Metadata-Version: 2.0
Name: sparkly
Version: 2.4.1
Summary: Helpers & syntax sugar for PySpark.
Home-page: https://github.com/Tubular/sparkly
Author: Tubular Engineering
Author-email: dev@tubularlabs.com
License: Apache License 2.0
Keywords: sparkly spark pyspark
Platform: UNKNOWN
Classifier: Development Status :: 3 - Alpha
Classifier: Intended Audience :: Developers
Classifier: Topic :: Software Development :: Build Tools
Classifier: License :: OSI Approved :: Apache Software License
Classifier: Programming Language :: Python :: 2
Classifier: Programming Language :: Python :: 2.7
Classifier: Programming Language :: Python :: 3
Classifier: Programming Language :: Python :: 3.5
Provides-Extra: kafka
Provides-Extra: test
Provides-Extra: redis
Requires-Dist: pylru (==1.0.9)
Requires-Dist: six (==1.10.0)
Provides-Extra: kafka
Requires-Dist: kafka-python (<1.3,>=1.2.2); extra == 'kafka'
Provides-Extra: redis
Requires-Dist: redis (>=2.10,<3); extra == 'redis'
Requires-Dist: ujson (<2,>=1.33); extra == 'redis'
Provides-Extra: test
Requires-Dist: PyMySQL (<0.8,>=0.7); extra == 'test'
Requires-Dist: cassandra-driver (<3.8,>=3.7); extra == 'test'
Requires-Dist: kafka-python (<1.3,>=1.2.2); extra == 'test'
Requires-Dist: redis (>=2.10,<3); extra == 'test'
Requires-Dist: ujson (<2,>=1.33); extra == 'test'

Sparkly
=======

|Sparkly PyPi Version| |Sparkly Build Status| |Documentation Status|

Helpers & syntax sugar for PySpark.
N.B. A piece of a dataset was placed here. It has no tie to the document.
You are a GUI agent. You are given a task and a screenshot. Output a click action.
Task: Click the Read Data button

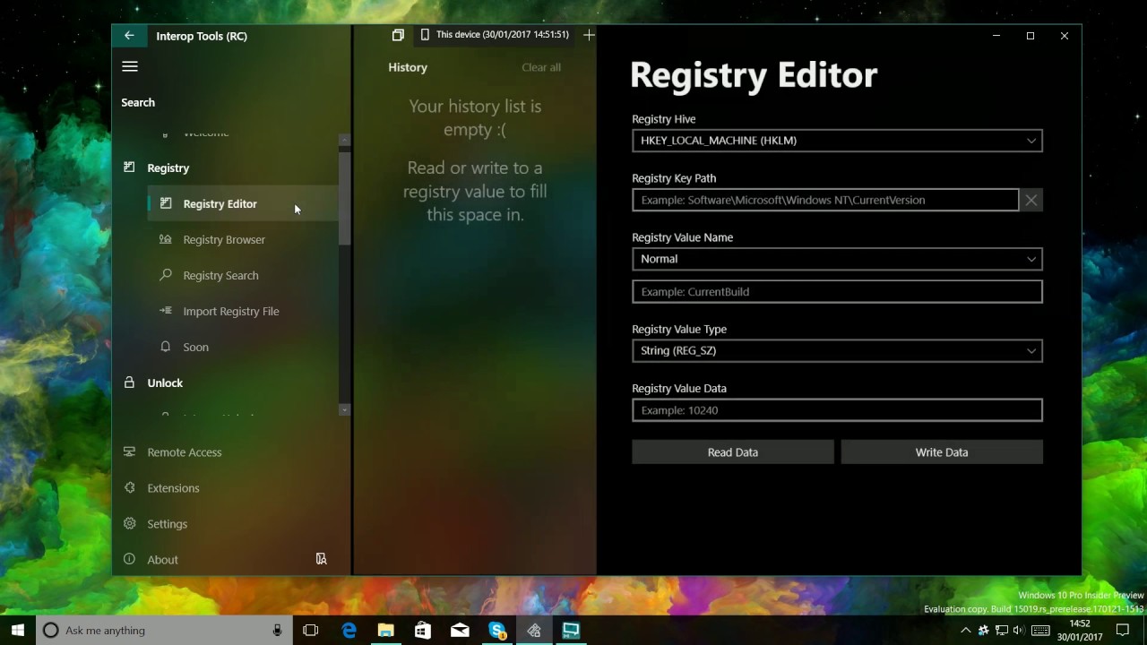click(x=732, y=452)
There are several features to make your life easier:

- Definition of spark packages, external jars, UDFs and spark options within your code;
- Simplified reader/writer api for Cassandra, Elastic, MySQL, Kafka;
- Testing framework for spark applications.
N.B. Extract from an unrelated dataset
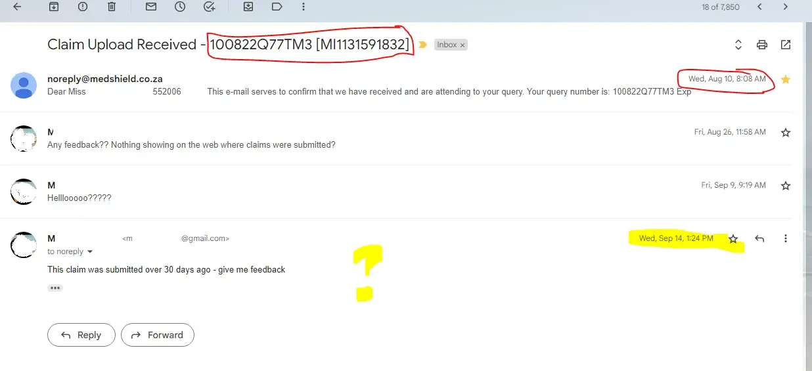The width and height of the screenshot is (812, 371).
Task: Mark the conversation as unread
Action: 151,7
More details could be found in `the official
documentation <https://sparkly.readthedocs.org>`__.

Installation
------------

Sparkly itself is easy to install::

    pip install sparkly

The tricky part is ``pyspark``. There is no official distribution on
PyPI. As a workaround we can suggest:

1) Use env variable ``PYTHONPATH`` to point to your Spark installation,
   something like::

       export PYTHONPATH="/usr/local/spark/python/lib/pyspark.zip:/usr/local/spark/python/lib/py4j-0.10.4-src.zip"
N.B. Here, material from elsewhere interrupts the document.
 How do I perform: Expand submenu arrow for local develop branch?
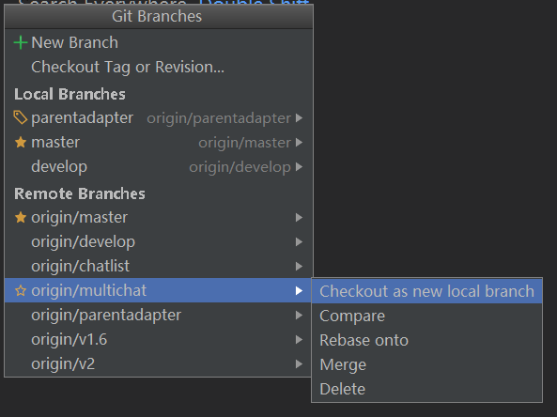coord(299,167)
2) Use our ``setup.py`` file for ``pyspark``. Just add this to your
   ``requirements.txt``::

       -e git+https://github.com/Tubular/spark@branch-2.1.0#egg=pyspark&subdirectory=python

Here in Tubular, we published ``pyspark`` to our internal PyPi
repository.

Getting Started
---------------

Here is a small code snippet to show how to easily read Cassandra table
and write its content to ElasticSearch index::

    from sparkly import SparklySession


    class MySession(SparklySession):
        packages = [
            'datastax:spark-cassandra-connector:2.0.0-M2-s_2.11',
            'org.elasticsearch:elasticsearch-spark-20_2.11:5.1.1',
        ]


    if __name__ == '__main__':
        spark = MySession()
        df = spark.read_ext.cassandra('localhost', 'my_keyspace', 'my_table')
        df.write_ext.elastic('localhost', 'my_index', 'my_type')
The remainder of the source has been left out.